I have a web server which will read large binary files (several megabytes) into byte arrays. The server could be reading several files at the same time (different page requests), so I am looking for the most optimized way for doing this without taxing the CPU too much. Is the code below good enough?

public byte[] FileToByteArray(string fileName)
{
    byte[] buff = null;
    FileStream fs = new FileStream(fileName, 
                                   FileMode.Open, 
                                   FileAccess.Read);
    BinaryReader br = new BinaryReader(fs);
    long numBytes = new FileInfo(fileName).Length;
    buff = br.ReadBytes((int) numBytes);
    return buff;
}

C# Solutions


Solution 1 - C#

Simply replace the whole thing with:

return File.ReadAllBytes(fileName);

However, if you are concerned about the memory consumption, you should not read the whole file into memory all at once at all. You should do that in chunks.

Solution 2 - C#

I might argue that the answer here generally is "don't". Unless you absolutely need all the data at once, consider using a Stream-based API (or some variant of reader / iterator). That is especially important when you have multiple parallel operations (as suggested by the question) to minimise system load and maximise throughput.

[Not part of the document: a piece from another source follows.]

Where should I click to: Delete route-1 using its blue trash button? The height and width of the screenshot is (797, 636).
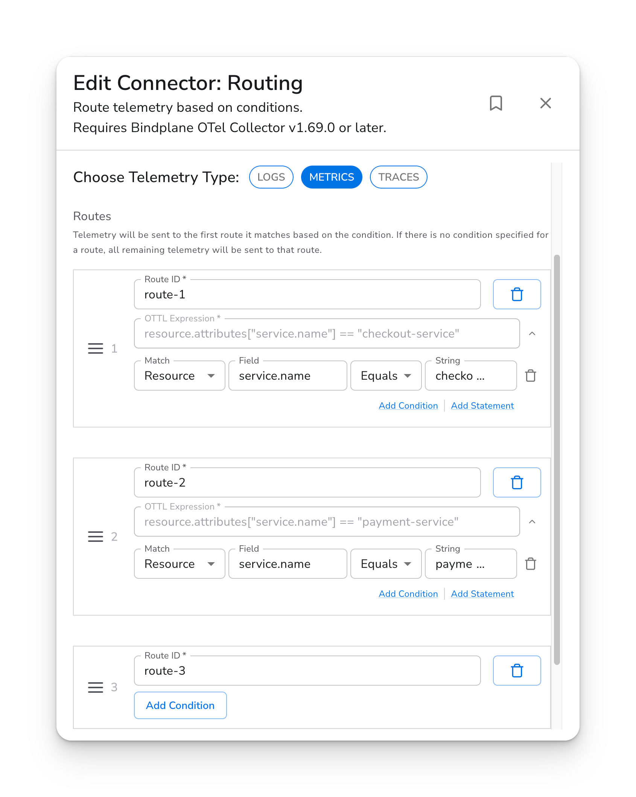pos(517,294)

For example, if you are streaming data to a caller:

Stream dest = ...
using(Stream source = File.OpenRead(path)) {
    byte[] buffer = new byte[2048];
    int bytesRead;
    while((bytesRead = source.Read(buffer, 0, buffer.Length)) > 0) {
        dest.Write(buffer, 0, bytesRead);
    }
}

Solution 3 - C#

I would think this:

byte[] file = System.IO.File.ReadAllBytes(fileName);

Solution 4 - C#

Your code can be factored to this (in lieu of File.ReadAllBytes):

public byte[] ReadAllBytes(string fileName)
{
    byte[] buffer = null;
    using (FileStream fs = new FileStream(fileName, FileMode.Open, FileAccess.Read))
    {
        buffer = new byte[fs.Length];
        fs.Read(buffer, 0, (int)fs.Length);
    }
    return buffer;
} 

Note the Integer.MaxValue - file size limitation placed by the Read method. In other words you can only read a 2GB chunk at once.

Also note that the last argument to the FileStream is a buffer size.

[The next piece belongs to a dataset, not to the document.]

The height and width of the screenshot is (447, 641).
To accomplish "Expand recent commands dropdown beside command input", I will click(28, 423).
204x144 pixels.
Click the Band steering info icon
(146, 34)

I would also suggest reading about FileStream and BufferedStream.

As always a simple sample program to profile which is fastest will be most beneficial.

Also your underlying hardware will have a large effect on performance. Are you using server based hard disk drives with large caches and a RAID card with onboard memory cache? Or are you using a standard drive connected to the IDE port?

Solution 5 - C#

Depending on the frequency of operations, the size of the files, and the number of files you're looking at, there are other performance issues to take into consideration. One thing to remember, is that each of your byte arrays will be released at the mercy of the garbage collector. If you're not caching any of that data, you could end up creating a lot of garbage and be losing most of your performance to % Time in GC. If the chunks are larger than 85K, you'll be allocating to the Large Object Heap(LOH) which will require a collection of all generations to free up (this is very expensive, and on a server will stop all execution while it's going on). Additionally, if you have a ton of objects on the LOH, you can end up with LOH fragmentation (the LOH is never compacted) which leads to poor performance and out of memory exceptions. You can recycle the process once you hit a certain point, but I don't know if that's a best practice.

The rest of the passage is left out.